___ RAW RECORDS ___

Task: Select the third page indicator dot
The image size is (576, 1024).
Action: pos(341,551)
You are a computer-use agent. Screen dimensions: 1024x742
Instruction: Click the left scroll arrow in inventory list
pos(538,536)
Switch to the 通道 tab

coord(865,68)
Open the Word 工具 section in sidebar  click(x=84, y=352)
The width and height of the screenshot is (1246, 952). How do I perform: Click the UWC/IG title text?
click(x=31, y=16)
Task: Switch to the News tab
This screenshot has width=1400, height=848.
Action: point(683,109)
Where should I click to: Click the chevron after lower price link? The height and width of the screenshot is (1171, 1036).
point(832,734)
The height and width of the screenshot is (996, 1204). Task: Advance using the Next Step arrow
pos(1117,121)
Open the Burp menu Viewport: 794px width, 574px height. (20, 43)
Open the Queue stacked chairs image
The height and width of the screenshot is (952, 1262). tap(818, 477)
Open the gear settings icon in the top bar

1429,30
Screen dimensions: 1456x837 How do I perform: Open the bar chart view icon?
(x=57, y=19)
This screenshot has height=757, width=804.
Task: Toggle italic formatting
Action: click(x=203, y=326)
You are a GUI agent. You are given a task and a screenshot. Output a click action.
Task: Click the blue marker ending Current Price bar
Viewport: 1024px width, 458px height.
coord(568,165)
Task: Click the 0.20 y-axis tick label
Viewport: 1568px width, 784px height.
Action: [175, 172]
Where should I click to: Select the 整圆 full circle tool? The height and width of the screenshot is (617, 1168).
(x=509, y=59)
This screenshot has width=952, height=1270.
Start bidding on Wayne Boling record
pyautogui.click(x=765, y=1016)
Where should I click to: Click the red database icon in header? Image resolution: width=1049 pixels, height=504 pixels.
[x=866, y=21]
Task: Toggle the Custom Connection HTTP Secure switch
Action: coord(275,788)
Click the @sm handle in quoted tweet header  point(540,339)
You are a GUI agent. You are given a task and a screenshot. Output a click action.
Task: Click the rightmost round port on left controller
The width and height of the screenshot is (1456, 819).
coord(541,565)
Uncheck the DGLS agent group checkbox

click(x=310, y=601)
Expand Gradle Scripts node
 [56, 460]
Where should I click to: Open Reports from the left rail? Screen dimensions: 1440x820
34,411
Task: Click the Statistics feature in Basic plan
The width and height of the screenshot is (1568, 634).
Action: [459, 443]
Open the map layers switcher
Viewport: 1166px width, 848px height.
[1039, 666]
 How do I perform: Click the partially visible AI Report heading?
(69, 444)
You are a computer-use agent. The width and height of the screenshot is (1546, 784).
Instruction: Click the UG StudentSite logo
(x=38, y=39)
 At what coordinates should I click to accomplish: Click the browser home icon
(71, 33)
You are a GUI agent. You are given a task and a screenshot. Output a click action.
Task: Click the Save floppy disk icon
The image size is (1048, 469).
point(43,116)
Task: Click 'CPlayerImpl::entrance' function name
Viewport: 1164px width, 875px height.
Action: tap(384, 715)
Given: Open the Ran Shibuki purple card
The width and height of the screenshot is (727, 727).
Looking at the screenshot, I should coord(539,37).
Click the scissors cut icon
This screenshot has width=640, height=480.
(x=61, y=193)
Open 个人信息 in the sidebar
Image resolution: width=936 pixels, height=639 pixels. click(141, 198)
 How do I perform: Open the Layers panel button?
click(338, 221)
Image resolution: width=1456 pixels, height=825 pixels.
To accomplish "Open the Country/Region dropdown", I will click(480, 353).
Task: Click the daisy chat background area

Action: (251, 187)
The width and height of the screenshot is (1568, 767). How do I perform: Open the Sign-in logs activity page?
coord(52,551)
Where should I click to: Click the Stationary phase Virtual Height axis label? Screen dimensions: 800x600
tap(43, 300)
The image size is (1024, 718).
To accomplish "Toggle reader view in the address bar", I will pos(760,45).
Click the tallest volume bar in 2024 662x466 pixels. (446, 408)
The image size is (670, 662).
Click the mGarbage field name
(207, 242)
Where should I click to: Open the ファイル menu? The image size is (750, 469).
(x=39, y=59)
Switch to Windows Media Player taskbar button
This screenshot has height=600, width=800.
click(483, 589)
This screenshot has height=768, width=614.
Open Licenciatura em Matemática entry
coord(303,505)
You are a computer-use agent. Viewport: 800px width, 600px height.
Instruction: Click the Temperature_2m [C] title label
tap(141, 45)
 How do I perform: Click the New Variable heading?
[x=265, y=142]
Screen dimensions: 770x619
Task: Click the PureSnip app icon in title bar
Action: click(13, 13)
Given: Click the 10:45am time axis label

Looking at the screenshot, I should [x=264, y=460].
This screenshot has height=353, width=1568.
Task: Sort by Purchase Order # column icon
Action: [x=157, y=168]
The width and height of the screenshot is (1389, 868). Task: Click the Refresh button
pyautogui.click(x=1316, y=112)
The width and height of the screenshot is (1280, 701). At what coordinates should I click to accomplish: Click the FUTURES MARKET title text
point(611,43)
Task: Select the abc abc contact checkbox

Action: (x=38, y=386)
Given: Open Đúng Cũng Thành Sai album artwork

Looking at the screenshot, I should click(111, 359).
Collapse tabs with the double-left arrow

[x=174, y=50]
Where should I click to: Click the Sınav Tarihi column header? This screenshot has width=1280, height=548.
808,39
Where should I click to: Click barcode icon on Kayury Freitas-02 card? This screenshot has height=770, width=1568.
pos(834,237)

___

- WHAT IS NEEDED:
Format the items as a two-column CSV with the columns item and answer, one row per item. Begin at the line that contains "Where should I click to: Click the Sınav" and continue through the last item, putting each value in a single quoted field with line breaks turned into spaces.

- ANSWER TO THE EXERCISE:
item,answer
"Where should I click to: Click the Sınav Tarihi column header? This screenshot has width=1280, height=548.","808,39"
"Where should I click to: Click barcode icon on Kayury Freitas-02 card? This screenshot has height=770, width=1568.","pos(834,237)"